Même s’il est donc vrai que le Président de la République accorde beaucoup d’importance à la communication, force est de reconnaître que la véritable communication politique n’a pas encore pris place sous son magistère. Dès lors il convient de se rendre compte qu’au lieu d’être des acteurs de la vie publique, nous en sommes les intrus spectateurs tenus loin derrière les barrières. D’où les multiples frustrations qui se manifestent par ci et par là. Le Président de la République doit donc bien se rendre compte que tous ses gouvernements confondus n’ont jamais communiqué. Or, sans une réelle communication gouvernementale, ce sera bientôt la débandade. C’est d’un phénomène préoccupant qu’il s’agit et qui, jour après jour, creuse le fossé qui sépare les gouvernants des gouvernés tout en attisant les braises qui commencent à prendre feu dans nos cœurs.
Bien des gens penseront cependant, que le gouvernement a toujours communiqué et de fort belle manière. Mais voyons la manière dont s’organise la communication au sein même du gouvernement.
La Psychose du Pouvoir
Il y a quelque chose d’autre qui se passe. Quelque chose comme une sorte de peur bleue d’une certaine presse assoiffée de scandales et très encline à chercher la petite bête. Devenue une psychose au sein du pouvoir, la presse exerce ainsi une véritable influence sur le comportement des gouvernants. A telle enseigne que le ministre qui vient d’être nommé, au lieu de se soucier de l’institution placée sous sa responsabilité, s’attachera, d’abord et avant tout, les services d’un journaliste. Ce dernier, par l’esprit de camaraderie et de corporation avec ses confrères aura pour mission d’éviter au nouveau venu une mauvaise presse. « Le conseiller en communication » s’évertuera ainsi à étouffer dans l’œuf, en usant de la complicité de ses confrères, toute affaire qui pourrait nuire à l’avenir politique de son patron. Il est le chien de garde. Sa place se trouve en dehors des cercles de décision. Dans la cour avant de l’institution. Il n’entre donc en jeu que lorsque son maître se sent menacé. Cela explique les multiples notes discordantes que nous servent les membres du gouvernement chaque fois qu’ils doivent s’exprimer sur une actualité nationale. C’est que « leurs conseillers en communication » n’en sont souvent pas. Car comment peut-on communiquer et bien communiquer pour une institution, quand on n’est pas associé au processus de décisions desquelles nous devons assurer une bonne communication ? « Les conseillers en communication » ne servent dès lors à rien d’autre si ce n’est aboyer quand on s’approche du maître et mordre quand le maître est attaqué.

-- Données --
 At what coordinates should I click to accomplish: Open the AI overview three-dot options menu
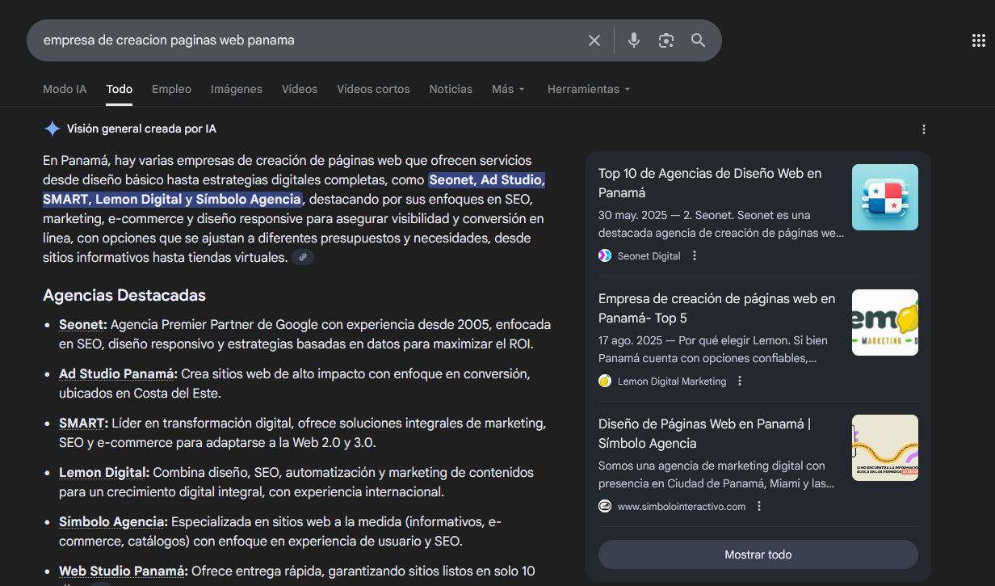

-- Consigne --
Recopiez à l'identique le passage du texte sur la communication gouvernementale situé entre « Même s’il est » et « dans nos cœurs. », ces deux extrémités comprises.

-- Réponse complète --
Même s’il est donc vrai que le Président de la République accorde beaucoup d’importance à la communication, force est de reconnaître que la véritable communication politique n’a pas encore pris place sous son magistère. Dès lors il convient de se rendre compte qu’au lieu d’être des acteurs de la vie publique, nous en sommes les intrus spectateurs tenus loin derrière les barrières. D’où les multiples frustrations qui se manifestent par ci et par là. Le Président de la République doit donc bien se rendre compte que tous ses gouvernements confondus n’ont jamais communiqué. Or, sans une réelle communication gouvernementale, ce sera bientôt la débandade. C’est d’un phénomène préoccupant qu’il s’agit et qui, jour après jour, creuse le fossé qui sépare les gouvernants des gouvernés tout en attisant les braises qui commencent à prendre feu dans nos cœurs.